Des nouvelles plutôt rassurantes sur le taux de survie au cancer

Des nouvelles plutôt rassurantes sur le taux de survie au cancer

Une étude montre la progression du taux de survie aux trois cancers les plus fréquents en France.

De plus en plus de personnes atteintes d’un cancer sont toujours en vie cinq ans après le diagnostic de la maladie. C’est ce que révèle la troisième édition d’une vaste enquête publiée le 2 février dernier par l’Institut de veille sanitaire (InVS) et l’Institut national du cancer (INCa).
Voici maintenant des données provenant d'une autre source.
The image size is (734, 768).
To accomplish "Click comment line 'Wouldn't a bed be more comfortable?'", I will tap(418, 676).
Selon cette étude menée entre 1989 et 2010 sur plus de 535 000 cas et portant sur 53 types de cancer, les tendances sont jugées globalement «encourageantes ». Même si ces survies restent très « hétérogènes » et ces pronostics doivent être lus avec « prudence ».
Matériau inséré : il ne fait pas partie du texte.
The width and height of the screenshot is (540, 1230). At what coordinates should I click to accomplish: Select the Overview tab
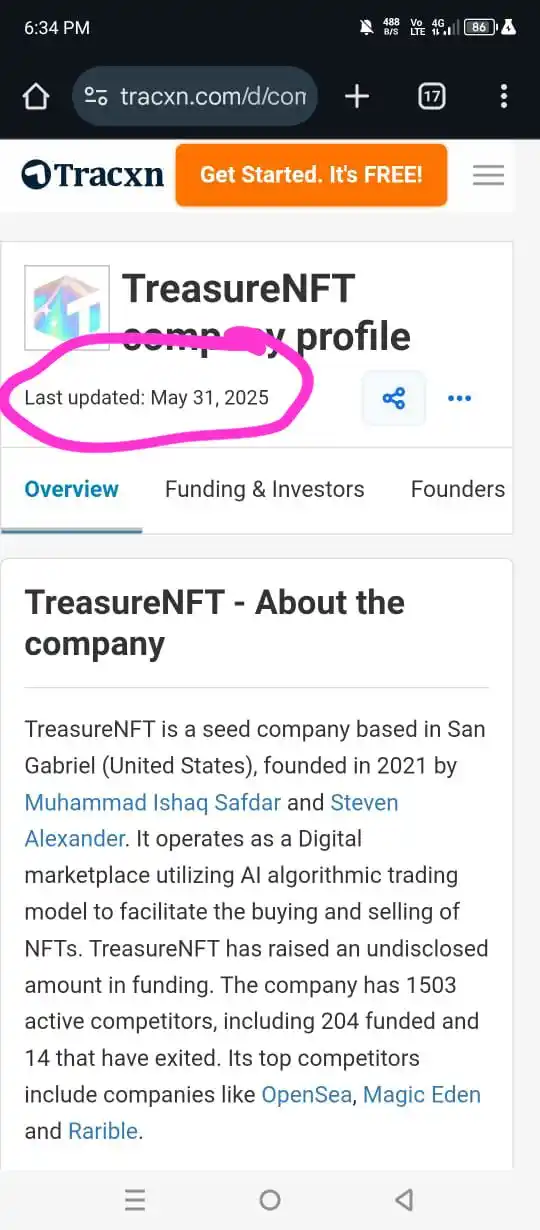(72, 489)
Certaines tumeurs laissent en effet toujours peu d’espoir (mésothéliome pleural, pancréas, oesophage, foie, poumon) quand d’autres affichent des taux de survie proches de la guérison (prostate et testicule chez les hommes, thyroïde chez les femmes). Des différences de pronostic qui varient également selon le sexe et l’âge des malades au moment du diagnostic. De fait, les cancers de mauvais pronostics – survie inférieure à cinq ans – représentent 31% des cancers chez les hommes et seulement 17% chez les femmes. Trois des quatre « tumeurs solides » – sur les organes – les plus fréquentes (prostate, sein et côlon-rectum) affichent des évolutions de leur survie à cinq ans «extrêmement significatives» et« positives », se félicite François Bourdillon, le directeur général de l’InVS. Alors que 72% des hommes à qui un cancer de la prostate a été diagnostiqué entre 1989 et 1993 étaient encore en vie cinq ans plus tard, cette proportion passe à 94% pour ceux dont le diagnostic a été posé entre 2005 et 2010. Cette hausse spectaculaire de 22 points en quinze ans s’explique par une amélioration de la prise en charge thérapeutique et du dépistage de ce cancer à l’origine de 8900 décès en 2012.